Guests should also be aware that they should shower before getting into the onsen and that people with long hair should put it in a bun and keep in out of the water if possible.

Embrace the Tatami

ABOVE: Tatami beds at Gora Kadan.

Along with the minimalism comes a few compromises in comfort – albeit minor ones. Ryokans require guests to sleep on a tatami mat on the floor or raised surface. While this method may not be as comfortable as sleeping in a Western-style bed, the experience of sleeping on a tatami mat in a Japanese ryokan is a unique charm to the setting.

“The guests sometimes do not enjoy sleeping on tatami as the experience of using futons is unfamiliar. Unlike the beds international guests use typically, sleeping on the floor is culturally vastly different and so can push one’s limits,” Sachiko Nakamichi tells Travelogues. “It is also the perception that futons do not provide adequate support during sleeping, and so convincing people [to change] can be a challenge for ryokan proprietors and guests alike.”

ABOVE: Sitting cushions at Gora Kadan.

“Most guests are okay to sleep on the tatami floor,” Hiroto Takegaki tells Travelogues. “However some elder guests have issue with knees or back, so for those customers we will provide a portable western bed or will recommend the room with twin beds.”
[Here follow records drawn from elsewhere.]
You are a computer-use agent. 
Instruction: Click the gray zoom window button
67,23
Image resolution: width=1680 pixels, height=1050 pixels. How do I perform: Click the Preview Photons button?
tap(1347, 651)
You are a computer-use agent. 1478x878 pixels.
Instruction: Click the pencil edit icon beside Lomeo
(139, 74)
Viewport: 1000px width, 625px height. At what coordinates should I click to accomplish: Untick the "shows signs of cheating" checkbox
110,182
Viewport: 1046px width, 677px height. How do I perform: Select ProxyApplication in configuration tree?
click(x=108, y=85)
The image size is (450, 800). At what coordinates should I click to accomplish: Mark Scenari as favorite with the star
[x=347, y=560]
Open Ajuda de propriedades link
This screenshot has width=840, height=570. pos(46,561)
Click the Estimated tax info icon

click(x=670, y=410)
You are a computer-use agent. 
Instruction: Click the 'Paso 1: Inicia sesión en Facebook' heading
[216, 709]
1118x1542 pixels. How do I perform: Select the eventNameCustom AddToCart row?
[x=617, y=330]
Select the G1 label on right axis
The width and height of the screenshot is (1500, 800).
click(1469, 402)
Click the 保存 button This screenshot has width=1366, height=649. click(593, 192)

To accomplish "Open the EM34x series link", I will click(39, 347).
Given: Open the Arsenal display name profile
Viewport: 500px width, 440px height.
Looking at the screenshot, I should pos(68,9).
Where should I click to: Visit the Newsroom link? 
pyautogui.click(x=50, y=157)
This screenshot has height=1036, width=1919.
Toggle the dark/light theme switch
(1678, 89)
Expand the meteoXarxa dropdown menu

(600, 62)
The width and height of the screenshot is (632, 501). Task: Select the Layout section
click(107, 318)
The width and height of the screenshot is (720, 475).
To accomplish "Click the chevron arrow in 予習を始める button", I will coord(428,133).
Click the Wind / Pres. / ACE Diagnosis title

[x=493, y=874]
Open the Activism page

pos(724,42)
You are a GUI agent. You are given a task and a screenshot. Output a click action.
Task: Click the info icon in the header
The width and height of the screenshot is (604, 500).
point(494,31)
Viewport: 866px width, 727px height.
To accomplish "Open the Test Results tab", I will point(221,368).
Adding to the irregularity of the tatami mats are the other seating arrangements; ryokans will have a low table on the floor and chairs or mats that require travelers to sit on the floor.

“Guests who do embrace these requirements find the experience to be uplifting and indeed rather fun – instinctively against previously established behaviors and gives a sense of breaking down one’s own barriers, taking a risk,” says Sachiko Nakamichi.